Question

The force of attraction between two unit point masses separate by a unit distance is called
A. Gravitational potential
B. Acceleration due to gravity
C. Gravitational field
D. Universal gravitational constant

Answer 1

Hint: in this question we first need to write the definition of each option then by using the equation
$F = mg$ and $g = \dfrac{{GM}}{{{r^2}}}$ we get $F = mg = \dfrac{{mGM}}{{{r^2}}}$. Now we put M=1 and m=1 and distance r=1 and get $F = \dfrac{{G \times (1) \times (1)}}{{{1^2}}} = G$ which is the required answer.

Complete Step-by-Step solution:
We will first look at the definition of the given option one by one.

A. The gravitational potential at a position is the work done per unit mass that would be required to move a body to that position from a reference position. The reference position is that position where the potential is 0, it is conventionally at an infinitely far away from any mass.
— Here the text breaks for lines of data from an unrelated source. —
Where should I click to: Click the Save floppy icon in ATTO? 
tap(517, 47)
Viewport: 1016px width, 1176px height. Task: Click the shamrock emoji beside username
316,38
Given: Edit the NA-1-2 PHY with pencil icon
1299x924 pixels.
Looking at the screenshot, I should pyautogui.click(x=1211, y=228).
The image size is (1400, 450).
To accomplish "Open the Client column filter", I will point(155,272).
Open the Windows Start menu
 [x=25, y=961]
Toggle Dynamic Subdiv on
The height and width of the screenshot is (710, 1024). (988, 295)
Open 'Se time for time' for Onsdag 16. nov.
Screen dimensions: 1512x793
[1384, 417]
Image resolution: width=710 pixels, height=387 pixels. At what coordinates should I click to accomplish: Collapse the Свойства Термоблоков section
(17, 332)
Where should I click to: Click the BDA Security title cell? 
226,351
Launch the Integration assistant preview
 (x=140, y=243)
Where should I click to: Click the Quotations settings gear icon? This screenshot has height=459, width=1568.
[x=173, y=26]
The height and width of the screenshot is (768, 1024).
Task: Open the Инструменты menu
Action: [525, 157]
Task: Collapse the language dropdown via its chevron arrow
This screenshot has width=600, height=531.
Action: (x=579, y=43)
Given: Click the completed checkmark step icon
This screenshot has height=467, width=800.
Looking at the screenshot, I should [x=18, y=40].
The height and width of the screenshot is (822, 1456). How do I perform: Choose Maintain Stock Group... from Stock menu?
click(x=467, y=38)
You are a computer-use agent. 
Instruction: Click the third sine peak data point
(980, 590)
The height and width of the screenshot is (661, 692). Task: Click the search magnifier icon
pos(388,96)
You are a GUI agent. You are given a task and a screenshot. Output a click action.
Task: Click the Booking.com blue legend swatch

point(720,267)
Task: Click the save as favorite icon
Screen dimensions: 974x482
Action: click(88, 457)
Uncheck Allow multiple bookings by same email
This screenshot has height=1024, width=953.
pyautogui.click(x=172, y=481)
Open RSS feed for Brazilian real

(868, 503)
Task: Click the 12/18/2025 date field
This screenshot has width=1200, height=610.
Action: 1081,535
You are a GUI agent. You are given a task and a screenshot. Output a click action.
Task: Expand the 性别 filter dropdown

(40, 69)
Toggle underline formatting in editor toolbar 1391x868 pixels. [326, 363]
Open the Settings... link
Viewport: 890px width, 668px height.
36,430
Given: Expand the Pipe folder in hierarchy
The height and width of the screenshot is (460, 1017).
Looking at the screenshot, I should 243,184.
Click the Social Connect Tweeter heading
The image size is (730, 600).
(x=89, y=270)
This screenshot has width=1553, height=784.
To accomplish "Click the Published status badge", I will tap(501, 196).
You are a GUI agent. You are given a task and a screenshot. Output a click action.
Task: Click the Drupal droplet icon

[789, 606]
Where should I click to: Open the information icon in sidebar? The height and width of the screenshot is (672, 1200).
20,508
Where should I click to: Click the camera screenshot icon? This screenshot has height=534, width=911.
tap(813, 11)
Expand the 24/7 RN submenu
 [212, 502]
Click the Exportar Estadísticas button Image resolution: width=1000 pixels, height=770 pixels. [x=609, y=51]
B. The acceleration due to gravity is denoted by the symbol g and is defined as the acceleration of an object because of the force acting on that object by the gravitational field of Earth. This force is written as
$F = mg$------------------------- (1)
Here m is the mass of the object. If $m = 1$, we get
$F = g$
From this also say that g is the force on the unit mass. The g is independent of the mass of the body and can be accurately calculated in various ways.

C . The gravitational force per unit mass that is the force exerted on a mass at that point is known as the gravitational field. The gravitational field is a vector quantity and it always points in the direction of the force that the mass would feel. For an object of mass \[M\] , the measure of the gravitational field strength $g$, at distance $r$ from mass $M$ is given by
 $g = \dfrac{{GM}}{{{r^2}}}$---------------------------- (2)

D. The universal gravitational constant is a proportionality constant that is used in Newton’s Law of Universal Gravitation and it is usually denoted by G. This is different from as g denotes the acceleration due to gravity. The value of the universal gravitational constant is approximately taken as $G = 6.673 \times {10^{ - 11}}N{m^2}K{g^{ - 2}}$.
Now by using equation (1) and equation (2) we get the equation for the force due to gravitational field that is
$F = mg = \dfrac{{mGM}}{{{r^2}}}$---------------------- (3)
And put M=1 and m=1and distance r=1 in equation as shown in figure 1
We get $F = \dfrac{{G \times (1) \times (1)}}{{{1^2}}} = G$
Therefore, force of attraction between two unit point masses separate by a unit distance is the universal constant. Hence option D is correct.

Note: For solving these types of questions we need to have a clear understanding about the terms that are related to the gravitational force that is Gravitational potential, Acceleration due to gravity, Gravitational field, and Universal gravitational constant. Then we also need to be well versed with the expression related to each term.